I’d basically like your thoughts and recommendations around this, in particular with respect to the newest version (1.8) of HAProxy and if we can expect any side-effects or is this a thing of the past and it would be safe to run HAProxy with a mix of HTTP and long-lived TCP connections in a production environment? Or would it be better to run two HAProxy instances, one dedicated to just HTTP connections and the other for just TCP connections so atleast the HTTP services won’t be affected.
The amount of time that a obsolete process is around to serve the active sessions can be limited with the hard-stop-after directive, after which haproxy will kill those sessions so the obsolete process can close.
But there is now way to “move” existing and in-use TCP sessions from one process to another, and I don’t see how there could ever be such a feature.
Usually the long-lived TCP connections are there for a reason, and people do not want to kill them; for the rest, there is the hard-stop-after feature.
Yes, if you have to reload very often I can certainly see how it would become inconvenient or even impractical (due to memory constraints) to do this when you have long-lived TCP connections.
However there has been done a lot work to actually remove the requirement to reload haproxy often in the first place. Servers can be preprovisioned, and configured/enabled via admin socket. Haproxy can even discover servers from DNS. So the requirement to reload often is removed from the equation.
If you have a statically configured pool of backend TCP servers with long-running connections and you have to deploy new servers very often, but for whatever reason cannot use neither DNS discovery nor the admin socket for run-time configuration, then IPVS certainly makes more sense, especially if you don’t need any higher logic (like content inspection).
We’re actually running a mix of DNS backend configurations and server IP:PORT based configurations in the same config. The case where we use server IP:PORT are for use-cases where we don’t want to allow traffic cross-zone (as in AWS zones) to avoid additional costs, so we use the concept of “backup” servers for servers that are not in the current zone where HAProxy instance is running. (I guess we could do better by having DNS per zone as well).
But we don’t have static configs at all, our environment is pretty dynamic and we try to build our infrastructure assuming nothing is static.

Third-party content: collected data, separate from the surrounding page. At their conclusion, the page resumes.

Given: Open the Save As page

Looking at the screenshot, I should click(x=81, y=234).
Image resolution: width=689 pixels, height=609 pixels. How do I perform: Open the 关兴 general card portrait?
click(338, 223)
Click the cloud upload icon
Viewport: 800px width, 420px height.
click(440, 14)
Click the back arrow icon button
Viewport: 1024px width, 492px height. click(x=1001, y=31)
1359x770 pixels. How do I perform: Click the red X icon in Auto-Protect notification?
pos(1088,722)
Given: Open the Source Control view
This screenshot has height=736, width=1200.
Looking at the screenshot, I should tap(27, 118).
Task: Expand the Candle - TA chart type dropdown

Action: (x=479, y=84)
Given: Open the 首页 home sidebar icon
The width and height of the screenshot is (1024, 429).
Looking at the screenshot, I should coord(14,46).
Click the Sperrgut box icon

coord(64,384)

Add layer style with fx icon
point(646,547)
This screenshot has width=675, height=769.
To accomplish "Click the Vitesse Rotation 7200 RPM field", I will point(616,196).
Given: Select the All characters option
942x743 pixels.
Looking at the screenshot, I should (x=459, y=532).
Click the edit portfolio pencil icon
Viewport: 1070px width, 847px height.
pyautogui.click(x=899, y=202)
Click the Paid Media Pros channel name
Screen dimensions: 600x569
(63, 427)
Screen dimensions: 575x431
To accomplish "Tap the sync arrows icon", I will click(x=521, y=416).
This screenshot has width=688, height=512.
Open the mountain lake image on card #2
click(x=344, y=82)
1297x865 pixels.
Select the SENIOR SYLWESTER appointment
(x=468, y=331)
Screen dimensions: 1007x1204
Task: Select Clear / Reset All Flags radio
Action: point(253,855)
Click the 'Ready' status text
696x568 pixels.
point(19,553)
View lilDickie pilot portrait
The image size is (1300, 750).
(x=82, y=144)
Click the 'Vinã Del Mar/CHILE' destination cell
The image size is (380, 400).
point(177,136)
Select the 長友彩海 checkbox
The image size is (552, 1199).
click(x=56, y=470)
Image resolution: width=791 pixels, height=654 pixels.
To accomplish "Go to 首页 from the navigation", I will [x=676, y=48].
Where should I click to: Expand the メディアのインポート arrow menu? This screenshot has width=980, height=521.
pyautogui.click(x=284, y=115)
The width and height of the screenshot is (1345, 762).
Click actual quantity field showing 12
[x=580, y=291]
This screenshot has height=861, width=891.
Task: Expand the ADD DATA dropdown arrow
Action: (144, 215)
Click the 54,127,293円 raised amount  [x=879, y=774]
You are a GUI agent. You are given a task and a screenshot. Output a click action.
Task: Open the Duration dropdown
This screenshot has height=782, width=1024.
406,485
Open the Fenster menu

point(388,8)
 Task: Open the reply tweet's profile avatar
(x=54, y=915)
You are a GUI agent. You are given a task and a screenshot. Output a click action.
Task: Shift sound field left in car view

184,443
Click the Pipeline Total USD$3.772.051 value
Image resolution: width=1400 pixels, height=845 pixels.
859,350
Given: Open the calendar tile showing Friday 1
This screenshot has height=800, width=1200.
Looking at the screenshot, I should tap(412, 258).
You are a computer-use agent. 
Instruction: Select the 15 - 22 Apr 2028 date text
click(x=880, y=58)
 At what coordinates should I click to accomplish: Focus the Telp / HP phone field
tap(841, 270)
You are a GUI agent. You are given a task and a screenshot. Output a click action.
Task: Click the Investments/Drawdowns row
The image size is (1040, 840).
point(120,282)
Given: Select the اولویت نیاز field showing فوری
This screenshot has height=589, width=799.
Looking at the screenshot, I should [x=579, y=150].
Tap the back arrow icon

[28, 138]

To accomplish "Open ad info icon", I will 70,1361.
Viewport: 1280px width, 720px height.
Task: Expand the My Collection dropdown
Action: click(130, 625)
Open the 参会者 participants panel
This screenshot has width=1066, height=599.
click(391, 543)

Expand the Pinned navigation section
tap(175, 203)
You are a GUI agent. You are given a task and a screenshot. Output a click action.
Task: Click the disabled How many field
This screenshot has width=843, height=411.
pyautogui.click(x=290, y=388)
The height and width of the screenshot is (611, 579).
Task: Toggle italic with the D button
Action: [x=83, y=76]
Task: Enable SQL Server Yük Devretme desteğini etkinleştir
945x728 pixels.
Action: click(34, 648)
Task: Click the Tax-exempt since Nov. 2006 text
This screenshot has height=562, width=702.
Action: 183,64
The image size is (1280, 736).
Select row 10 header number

Thanks for letting me know about hard-stop-after directive. I will look into it and see how this works in our test environments and will certainly get back to you if things don’t go as we expect.
I use haproxy 2.2.5 with corosync + pacemaker. I must unfortunately use a frequently updated CRL list to check client certificates, so haproxy is needed to be reloaded every 3 hours. When reloading haproxy using the crm shell, long TCP connections are mostly broken down (sometimes yes, sometimes no). I curious if someone successfully sorted this problem out…
“But there is now way to “move” existing and in-use TCP sessions from one process to another”
——I don’t konw how to do it, need I monify config file or start command? best wish.